- Sezione del documento:
-*-*-

C’è una montagna che trema. Ma non di freddo. Indipendentemente da come andrà il meteo – se cadrà più o meno neve naturale – lo sci potrebbe rimanere fermo al palo. O aumentano i costi degli skipass (ammesso che gli sciatori abbiano soldi in tasca, con la crisi che avanza), o tanto vale chiudere. Perché il rischio è di lavorare in perdita.
L’allarme arriva da Anef. L’associazione nazionale esercenti funiviari si è riunita in assemblea, qualche giorno fa, per fare il punto sul futuro prossimo e per lanciare un messaggio forte e chiaro alla politica: «Mai come oggi è essenziale che la politica guardi alla montagna e lo faccia in maniera concreta, scevra da ideologie, capendone le esigenze e sostenendo uno sviluppo sostenibile dal punto di vista ambientale ma anche sociale ed economico».
ALLARME: CARO ENERGIA E INFLAZIONE
Il problema del momento è peggiore di quello di due inverni fa, quando in pieno lockdown per Covid, gli impianti di risalita furono costretti a rimanere fermi. Il costo dell’energia elettrica infatti è insostenibile.

-*-*-

- Estratti di dati:
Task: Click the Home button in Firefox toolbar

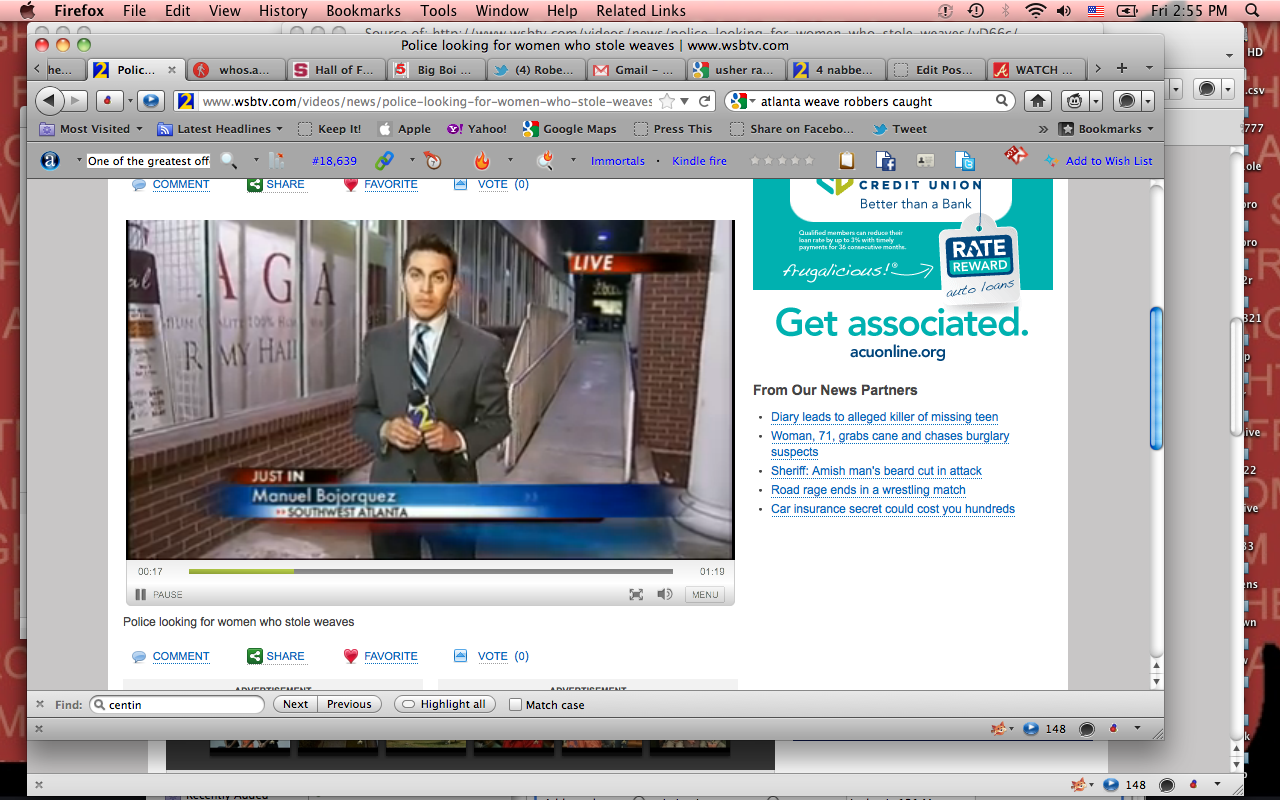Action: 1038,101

-*-*-

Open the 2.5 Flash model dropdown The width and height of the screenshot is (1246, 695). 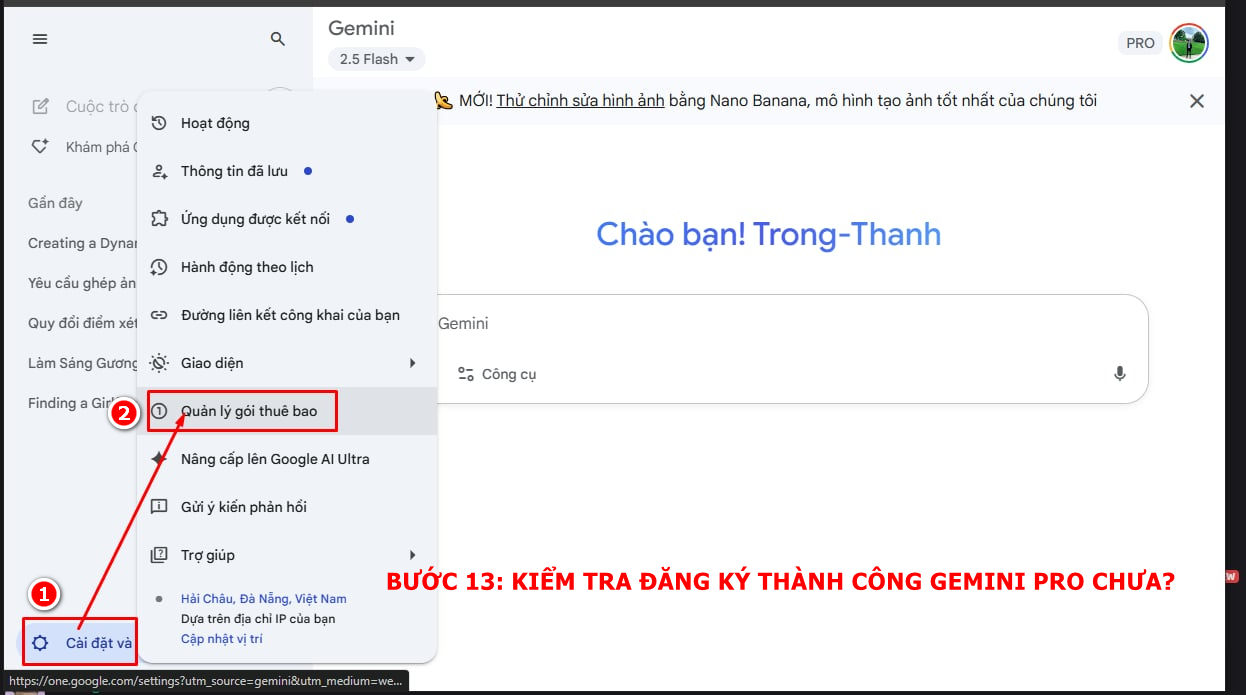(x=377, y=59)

-*-*-

- Attività:
[a] Rispondi a queste domande sull'articolo sugli impianti di risalita:
(i) Quale associazione lancia l'allarme?
(ii) Secondo il primo paragrafo, quali due possibilità restano allo sci?
(iii) Che cosa accadde agli impianti di risalita due inverni fa?
[b] Prosegui l'articolo sugli impianti di risalita dopo l'ultima frase.
Le righe non hanno alcun legame con l'articolo sugli impianti di risalita.

- Risultati per attività:
[a]
(i) L'Anef, l'associazione nazionale esercenti funiviari.
(ii) Aumentare i costi degli skipass oppure chiudere.
(iii) Furono costretti a rimanere fermi, in pieno lockdown per Covid.

[b]
«Le bollette sono aumentate di 5 volte, se apriamo in queste condizioni saremo certi di operare in perdita – spiega Massimo Fossati, presidente di Anef Lombardia, vice presidente Anef nazionale e titolare degli impianti dei Piani di Bobbio –. Si pone seriamente il tema della sostenibilità economica, per pareggiare gli aumenti dovremmo proporre skipass aumentati del 20/25%, cosa che chiaramente non faremo, ma serve a dare una dimensione del problema».
«Se soffrono la perdita di potere d’acquisto delle famiglie le ski-aree più grandi e strutturate, con clientela internazionale, pensate alla situazione delle località appenniniche, dove si vive di turismo di prossimità», è il grido d’allarme che lancia Luciano Magnani, presidente del Consorzio Cimone e dei maestri di sci dell’Emilia. Ma la situazione appenninica è la stessa di Nevegal e Croce d’Aune, stazioni sciistiche di media montagna.